Use an App like MyFitnessPal or MyFoodDiary- (input goals and log your food~super simple~each day) to track your macros (carbs/fats/proteins).
You CANNOT out-exercise a bad diet. Period.
TIP: Focus on working your core during every-single-exercise. Engage your abs every time you lift a weight or do a rep. You do NOT need to be doing a separate AB routine.
This video offers tips from multiple trainers on how to engage your core:
- 1:00 minute mark – explains what/where your core is
- 2:00 minute mark – Prepare for a Punch
- 4:00 minute mark – importance of Glutes
There’s no excuse for not finding a workout to suit your specific needs and goals.

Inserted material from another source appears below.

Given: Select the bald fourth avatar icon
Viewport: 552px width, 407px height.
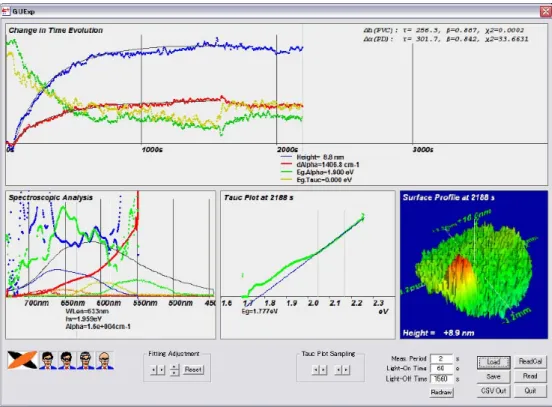Looking at the screenshot, I should (105, 360).
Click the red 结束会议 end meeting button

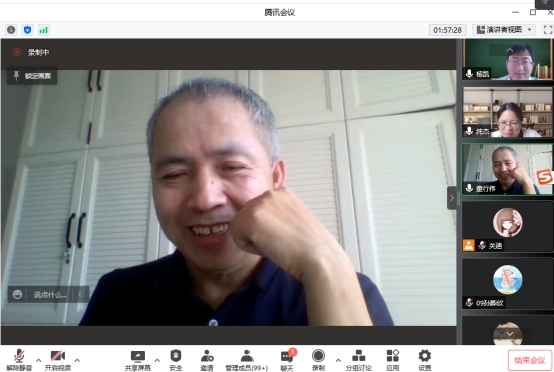click(x=530, y=360)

There are limitless routines available online (with instructional videos – just like having a personal trainer) or you can download a workout app. on your phone.
Goal = Maximum results in minimum time
Nothing new here EXCEPT a reminder that it’s your responsibility to keep your body healthy and strong – no matter how old you are. It’s a simple choice –
When you Feel good and you know you Look good – you have more confidence.
When you have more confidence you are motivated to live your best life AND you inspire others to do the same.
If you had no idea your biological age – how old would you say you are?…based on how you move, how you feel and how you look?
Do you think it’s possible to get in shape over 50 – or to build muscle over 50?
I’d love to hear your opinion & learn what you do to stay healthy!